Exodus 4:12 – Now therefore go, and I will be with your mouth and will teach you what you shall say

This week I’m reflecting on a parallel between

  • The ‘success/results’ of my French students whom I teach with an acquisition/input based (non-text book) method
  • and the ‘success/results’ of those with whom I tell the Good News about what Jesus has done

Last Friday as I was reading one particular French 2 student’s homework story I was impressed with her level of writing.  Granted, she is bright and highly motivated.  But the system I use to teach French to her and others is so powerful, that even if I’m not super skilled at it, learners will achieve.  Here was more evidence that the results have little to do with my skill as a teacher, but with the method!  So why the stress?

My husband Mike and I were walking on Saturday, and I was sharing with him how pleased I was at this girl’s ability and how it is due to this fantastic way of teaching foreign languages.  He reminded me that I ‘angst’ all the time about being ‘good enough/ skilled enough’ with the method and that I need NOT play that anxious game anymore.  All of a sudden, I saw the application to my anxiety about sharing the Gospel.  If I truly believe that the power of God is in the Gospel, then why should I worry about ‘doing it’ right?  It’s not all up to me.  Just like teaching French via this input method is not all up to me.  The method works.
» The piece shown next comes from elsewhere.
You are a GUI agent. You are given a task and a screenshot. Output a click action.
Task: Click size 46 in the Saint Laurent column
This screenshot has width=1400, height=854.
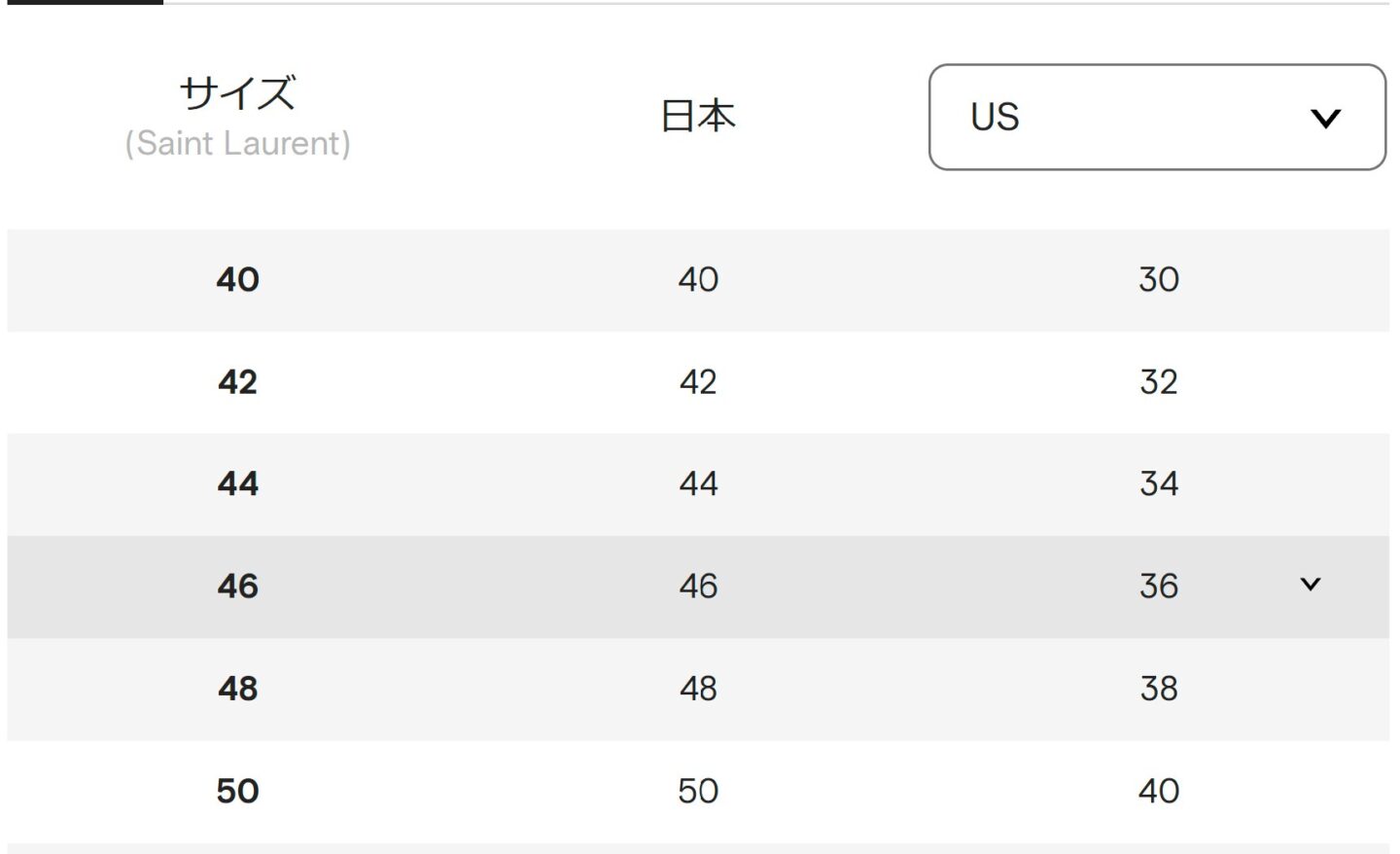pos(237,587)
I just have to use it and trust it.

This is exciting; because the immediate implication is that I don’t have to be PERFECT.  I just have to be willing to DO it.  I’m ashamed to say that often pride gets in the way of this truth and I WANT to do it well. Here’s what happens:

I am a blog-lurker.  I read blogs every day whose content is either Christianity (doctrine, practice, defending/ presenting the faith) or French (content, culture, current events, methodology).  Many days I come away feeling inadequate, that I’m not as good as other Christians or other language teachers who use the method of TPRS® (teaching proficiency through reading & storytelling). Yet I should know better about my profession because at the summer conferences I attend, one of the mantras is:  “Poor TPRS is better than NO TPRS”

To be logical I should tell myself, “Exalting Jesus in some way is better than keeping my mouth shut”.  So why don’t I exalt Jesus every day?”  The truth is, I can get away with not opening my mouth about Jesus.  I’m paid and held accountable for teaching French each day.  There are immediate consequences if I simply conduct a study hall in each class, day after day.  What are the consequences if I don’t open my mouth about Jesus?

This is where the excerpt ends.